En concreto, indica el experto, el ser humano lleva un siglo, desde "los tiempos de Santiago Ramón y Cajal, destripando cerebros y estudiándolos neurona a neurona". Y si bien "hemos aprendido mucho" y "acumulado un conocimiento bastante grande a nivel molecular y celular", falta una pieza clave: "saber qué ocurre cuando esas neuronas se conectan entre sí en redes neuronales".
Yuste asegura que se están dando pasos de gigante en neurociencia, y el mapa de la mente humana está cada vez menos difuso. Su teoría —bastante kantiana— se basa en una paradoja un tanto vertiginosa: "Lo que percibimos no es lo que existe, sino lo que nuestro cerebro piensa que existe".
Su hipótesis, bautizada como el teatro del mundo, sugiere que generamos modelos mentales en nuestras cabezas donde cada persona y cada elemento que conocemos existe también mentalmente y está representado por un grupo de neuronas. Así, la realidad existiría más en nuestro cerebro que en el mundo que nos rodea.

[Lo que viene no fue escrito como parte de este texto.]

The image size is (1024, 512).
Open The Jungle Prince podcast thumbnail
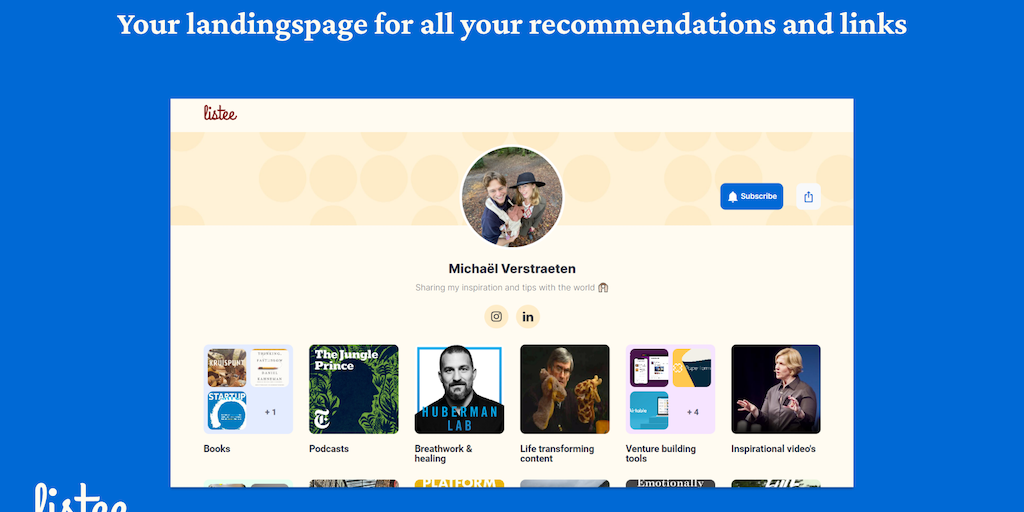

Con esto en mente, Yuste asegura ser "absolutamente optimista" en lo que al futuro de la neurociencia se refiere: "Nos llevará a un nuevo mundo con enorme progreso científico, médico, económico y también social". Aunque no da "por sentado que esto ocurrirá automáticamente".
Él, escribe, tiene la "responsabilidad de trabajar para conseguir un mundo mejor, donde se respete la dignidad y los derechos humanos". Para ello, insiste, la legislación es clave, especialmente ahora que aún no se ha desarrollado esta tecnología en todo su potencial.